→ PROBLEM TO SOLVE
The line containing "Timeout (19, 1347)" marks the start, and the last line of the records below marks the end. Print that run exactly and nothing else.

== RECORDS FOR PROCESSING

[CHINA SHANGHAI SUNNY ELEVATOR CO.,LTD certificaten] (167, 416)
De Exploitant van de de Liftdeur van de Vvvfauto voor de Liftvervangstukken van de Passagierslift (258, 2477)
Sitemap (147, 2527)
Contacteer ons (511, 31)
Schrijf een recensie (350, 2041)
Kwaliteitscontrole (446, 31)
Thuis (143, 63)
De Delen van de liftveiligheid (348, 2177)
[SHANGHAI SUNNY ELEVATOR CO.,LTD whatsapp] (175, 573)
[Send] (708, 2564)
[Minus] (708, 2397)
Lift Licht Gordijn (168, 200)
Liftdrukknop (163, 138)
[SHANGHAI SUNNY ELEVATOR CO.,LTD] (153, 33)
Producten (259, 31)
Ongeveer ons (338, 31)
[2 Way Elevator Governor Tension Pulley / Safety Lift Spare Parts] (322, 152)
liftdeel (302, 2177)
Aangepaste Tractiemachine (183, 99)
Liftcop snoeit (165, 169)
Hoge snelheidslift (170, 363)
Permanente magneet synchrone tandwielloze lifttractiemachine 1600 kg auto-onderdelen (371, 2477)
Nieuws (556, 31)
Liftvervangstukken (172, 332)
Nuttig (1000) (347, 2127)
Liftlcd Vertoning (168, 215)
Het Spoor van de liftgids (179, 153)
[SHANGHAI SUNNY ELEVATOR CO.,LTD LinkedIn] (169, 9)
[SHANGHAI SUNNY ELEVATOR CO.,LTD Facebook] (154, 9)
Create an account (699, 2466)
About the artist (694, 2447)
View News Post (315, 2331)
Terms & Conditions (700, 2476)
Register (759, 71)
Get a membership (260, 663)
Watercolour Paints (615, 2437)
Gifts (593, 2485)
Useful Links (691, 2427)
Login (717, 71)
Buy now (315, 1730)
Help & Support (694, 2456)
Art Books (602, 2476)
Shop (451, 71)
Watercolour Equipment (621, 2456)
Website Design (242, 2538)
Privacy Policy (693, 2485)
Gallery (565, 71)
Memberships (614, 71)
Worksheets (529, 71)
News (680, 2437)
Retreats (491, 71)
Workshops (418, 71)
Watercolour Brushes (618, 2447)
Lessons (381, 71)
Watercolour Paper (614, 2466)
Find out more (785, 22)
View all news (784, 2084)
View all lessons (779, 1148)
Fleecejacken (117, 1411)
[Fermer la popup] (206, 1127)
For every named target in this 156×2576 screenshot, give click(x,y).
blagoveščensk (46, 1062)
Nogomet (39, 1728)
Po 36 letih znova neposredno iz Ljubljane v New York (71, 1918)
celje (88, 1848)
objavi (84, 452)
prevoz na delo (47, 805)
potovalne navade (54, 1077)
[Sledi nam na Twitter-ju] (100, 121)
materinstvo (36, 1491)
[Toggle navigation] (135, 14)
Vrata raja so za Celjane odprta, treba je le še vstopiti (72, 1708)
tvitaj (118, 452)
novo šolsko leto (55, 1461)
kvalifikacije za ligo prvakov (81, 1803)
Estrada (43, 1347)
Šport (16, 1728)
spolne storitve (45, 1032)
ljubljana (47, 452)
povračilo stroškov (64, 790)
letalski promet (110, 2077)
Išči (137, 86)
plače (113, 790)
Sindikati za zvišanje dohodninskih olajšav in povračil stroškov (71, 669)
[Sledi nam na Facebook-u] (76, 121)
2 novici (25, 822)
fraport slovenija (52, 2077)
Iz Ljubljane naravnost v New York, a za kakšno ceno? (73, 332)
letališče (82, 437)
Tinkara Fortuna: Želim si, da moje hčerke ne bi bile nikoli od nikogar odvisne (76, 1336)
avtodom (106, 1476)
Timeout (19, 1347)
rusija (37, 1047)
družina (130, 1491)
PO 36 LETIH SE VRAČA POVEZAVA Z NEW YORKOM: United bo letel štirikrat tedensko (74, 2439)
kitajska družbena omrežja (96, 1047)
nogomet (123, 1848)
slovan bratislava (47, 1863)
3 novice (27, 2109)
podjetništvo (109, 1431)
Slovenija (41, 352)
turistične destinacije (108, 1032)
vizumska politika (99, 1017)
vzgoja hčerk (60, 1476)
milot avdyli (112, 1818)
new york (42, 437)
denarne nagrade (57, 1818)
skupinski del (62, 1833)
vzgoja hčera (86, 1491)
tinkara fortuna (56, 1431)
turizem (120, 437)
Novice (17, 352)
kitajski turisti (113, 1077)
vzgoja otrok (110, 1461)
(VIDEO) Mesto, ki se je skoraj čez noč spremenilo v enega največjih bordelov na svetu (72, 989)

====

→ RESPONSE AREA
Timeout (19, 1347)
rusija (37, 1047)
družina (130, 1491)
PO 36 LETIH SE VRAČA POVEZAVA Z NEW YORKOM: United bo letel štirikrat tedensko (74, 2439)
kitajska družbena omrežja (96, 1047)
nogomet (123, 1848)
slovan bratislava (47, 1863)
3 novice (27, 2109)
podjetništvo (109, 1431)
Slovenija (41, 352)
turistične destinacije (108, 1032)
vizumska politika (99, 1017)
vzgoja hčerk (60, 1476)
milot avdyli (112, 1818)
new york (42, 437)
denarne nagrade (57, 1818)
skupinski del (62, 1833)
vzgoja hčera (86, 1491)
tinkara fortuna (56, 1431)
turizem (120, 437)
Novice (17, 352)
kitajski turisti (113, 1077)
vzgoja otrok (110, 1461)
(VIDEO) Mesto, ki se je skoraj čez noč spremenilo v enega največjih bordelov na svetu (72, 989)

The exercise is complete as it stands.